And the mere possibility that such a reason exists suffices to take away the logical force of this argument against Christianity. We are right to doubt premise 1, and therefore the whole argument is dubious. We don’t need to know what the good reason is why God allows evil to exist – in fact, it’s likely that we wouldn’t know and perhaps couldn’t even understand the reasons God has for the evil that takes place in the world.
So the argument fails. But is it possible for us to go further? Does the Bible give us an idea of what that good reason might be? I believe it does.
We read in several biblical passages that God glorifies Himself in the crucifixion of Jesus (Rev 5:9, Phil 2:7-11, John 13:31), and not only that, but the glory of the cross is presented as the height of his glory. It was at this moment that the Triune God manifested his glorious attributes to the fullest – his righteousness in exacting the price of sin, his mercy in forgiving sinners, his humility in accepting the cross instead of what he deserved, and above all his love in giving his life for those he loves. Here is the climax of the story God is writing, the key event in all of creation. And it is obvious that this moment would not have been possible without the existence of evil. If creation had never known evil, God would not have had such an opportunity to manifest the fullness of his benevolence and love.
In fact, most of the things that are considered to be the greatest virtues that we know of would not exist if there had never been evil. Courage, mercy, humility, perseverance, grace, self-sacrifice, undeserved love… All these qualities depend on an experience of evil for their existence. And the absence of these qualities of all human knowledge and experience, to be ignorant that such things are even possible, would be an unfathomable loss. Can we really imagine a world without any history of heroism or reconciliation or of a love that has triumphed after great suffering?

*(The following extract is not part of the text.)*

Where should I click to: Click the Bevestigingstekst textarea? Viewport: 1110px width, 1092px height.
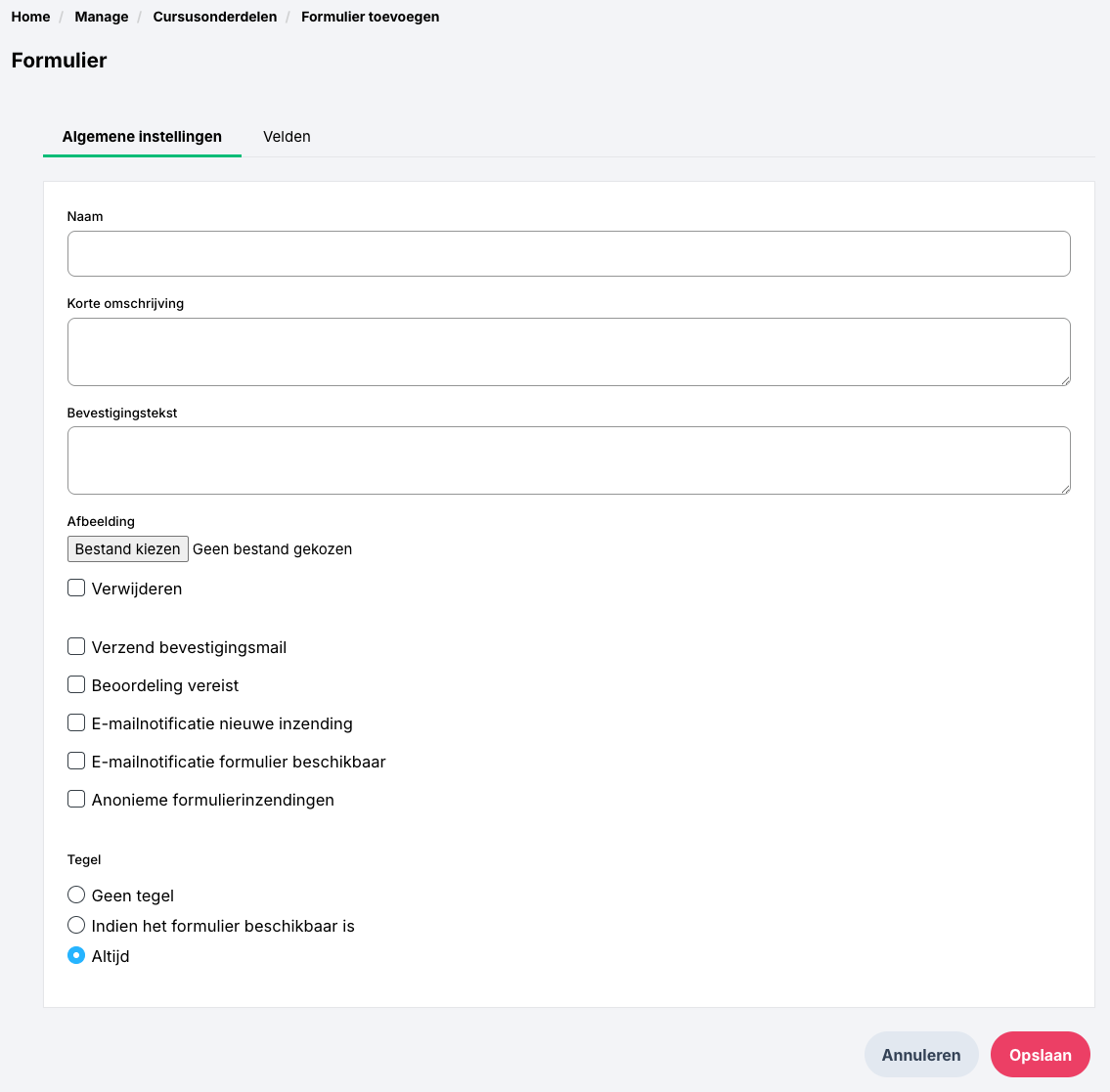coord(568,460)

I am not saying that I know that these virtues are worth all the suffering that has come about because of evil. Only God can know that. I only know that in the world that God made to exist, there is evil, and since God is good, he must have had a good reason for this evil that exists. To me it seems reasonable to think that part of that good reason for allowing evil to exist is the fact that otherwise we would be deprived of the experience of the best qualities we know and we would have no way to experience the goodness and the love of God in its fullest depth.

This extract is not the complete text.